::: Materials provided

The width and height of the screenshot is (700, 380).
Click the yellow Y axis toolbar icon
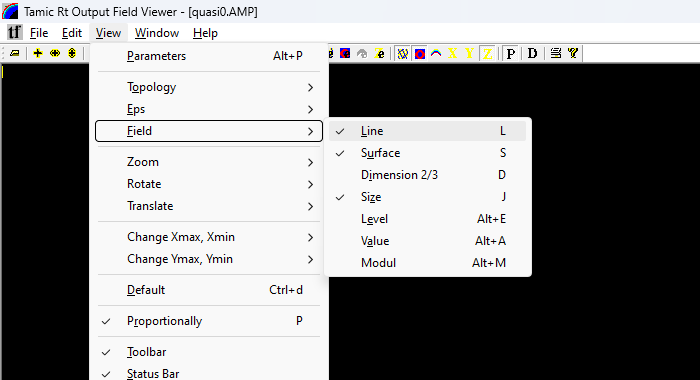click(470, 54)

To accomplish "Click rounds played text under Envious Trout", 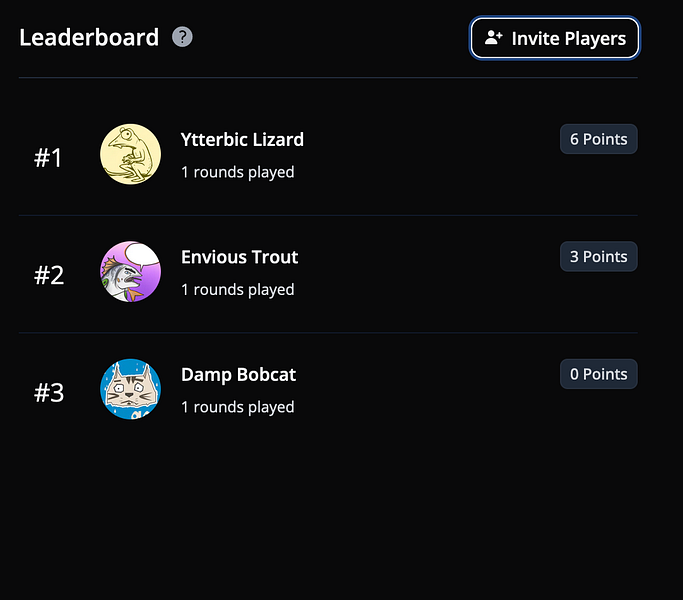I will coord(237,290).
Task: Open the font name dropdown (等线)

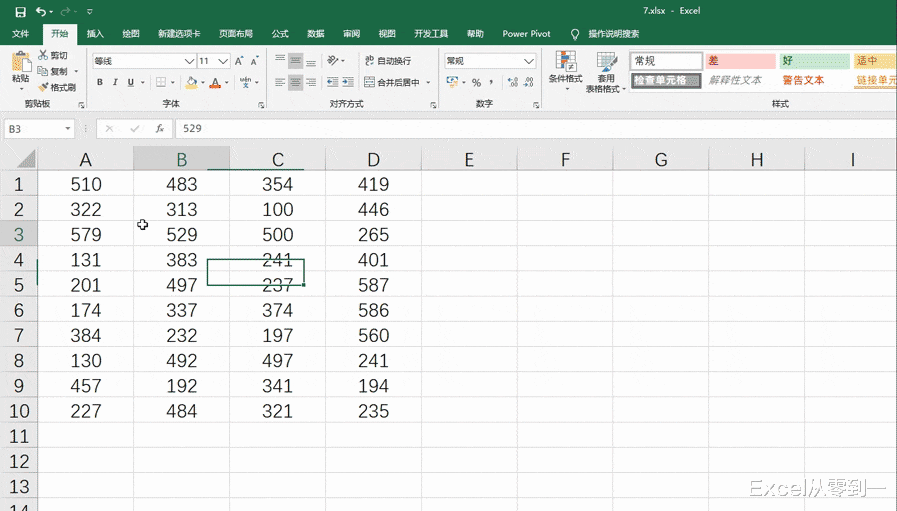Action: click(189, 61)
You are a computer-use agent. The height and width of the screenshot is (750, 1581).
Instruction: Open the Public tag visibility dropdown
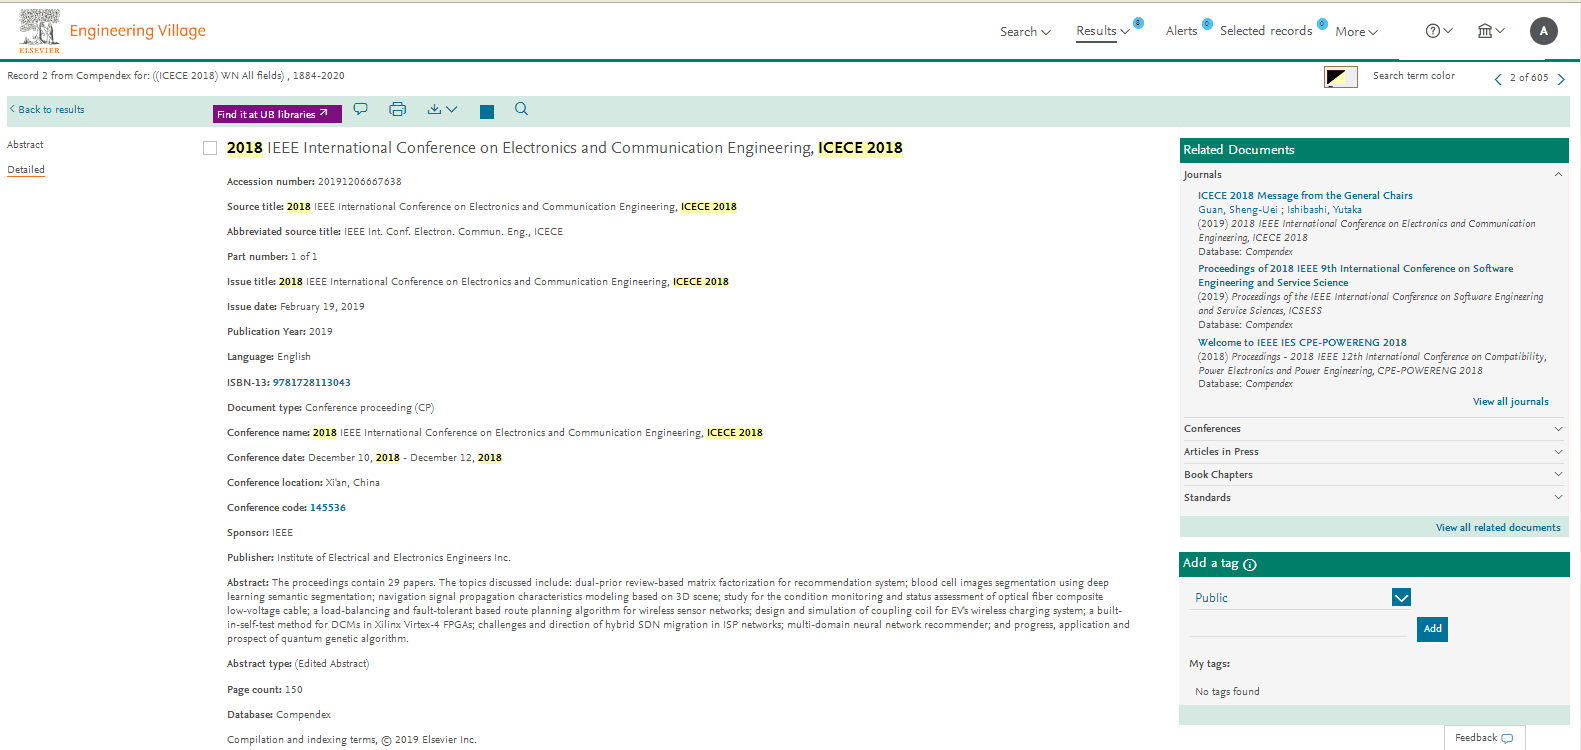pos(1401,597)

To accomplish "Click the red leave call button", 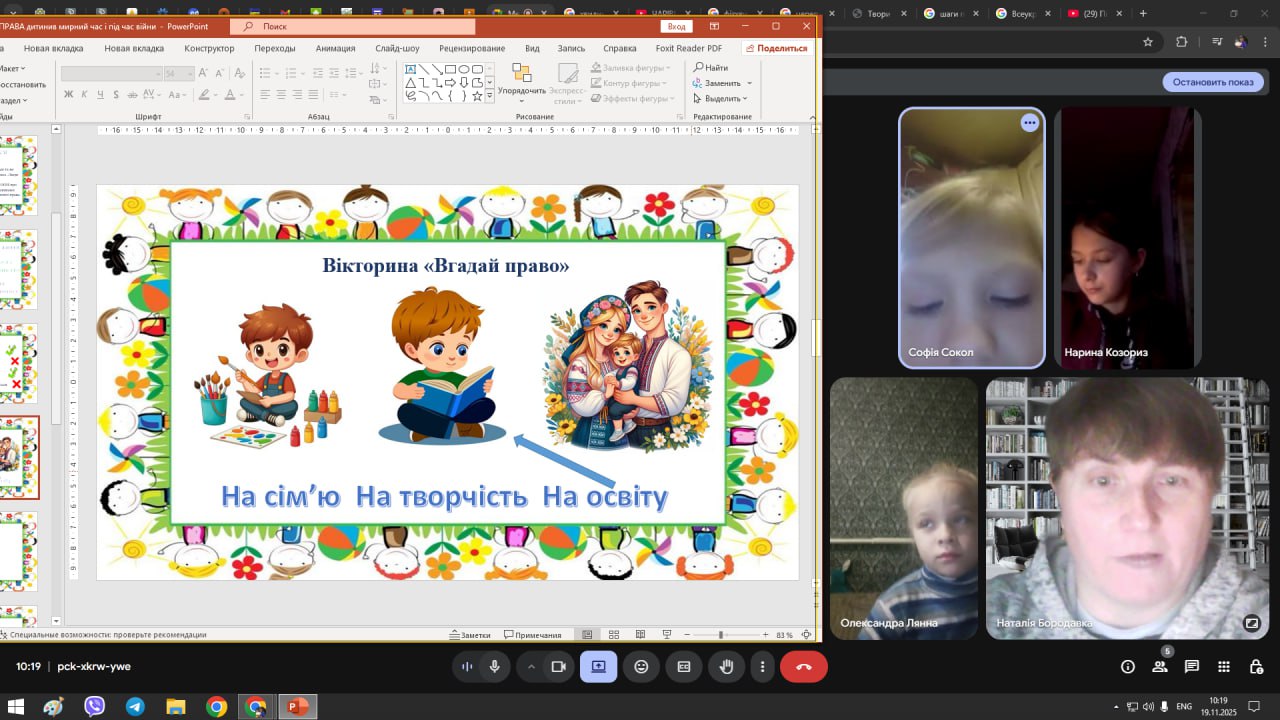I will coord(803,667).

::::::

◆ Instructions to follow: Look above for every line with the word "height" and copy it.

◆ Answer box:
The width and height of the screenshot is (700, 380).
You are a computer-use agent. The height and width of the screenshot is (750, 1581).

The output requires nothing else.